# The request
Could you copy out every line of the records below word for word, leaving the pictures out of your answer?

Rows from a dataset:
┄┄┄┄┄┄

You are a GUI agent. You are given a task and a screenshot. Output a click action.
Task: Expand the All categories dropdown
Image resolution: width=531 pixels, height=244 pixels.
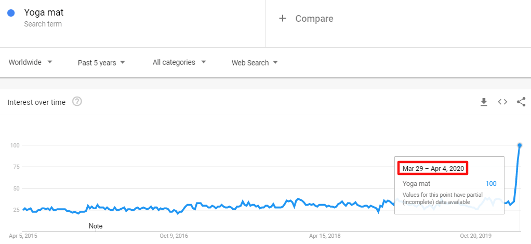point(179,62)

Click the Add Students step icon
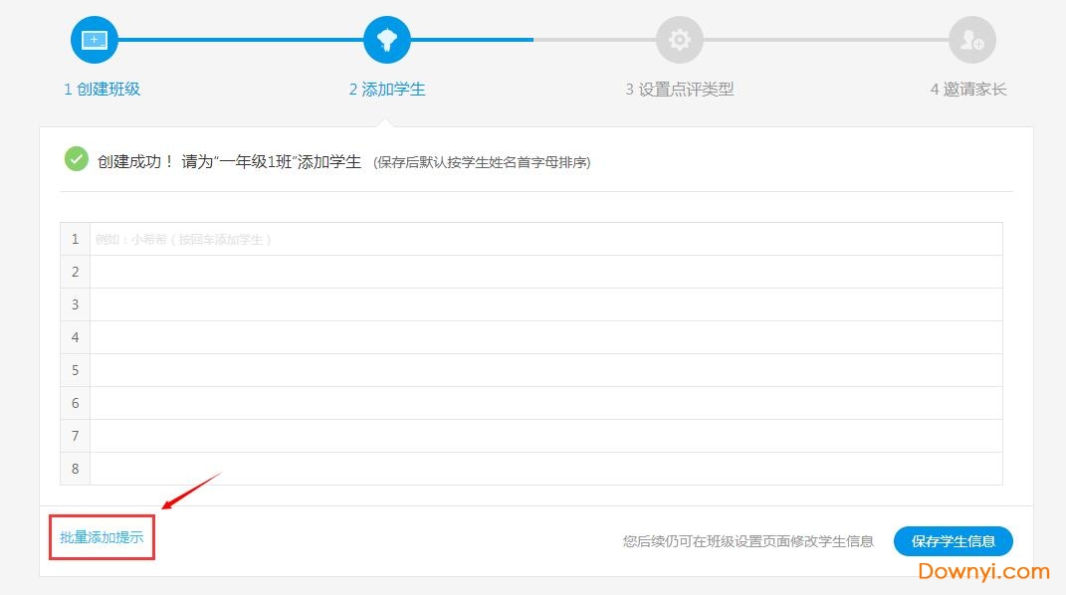387,40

┄┄┄┄┄┄

# Solution to this exercise
You are a GUI agent. You are given a task and a screenshot. Output a click action.
Task: Expand the All categories dropdown
Image resolution: width=531 pixels, height=244 pixels.
point(179,62)

Click the Add Students step icon
387,40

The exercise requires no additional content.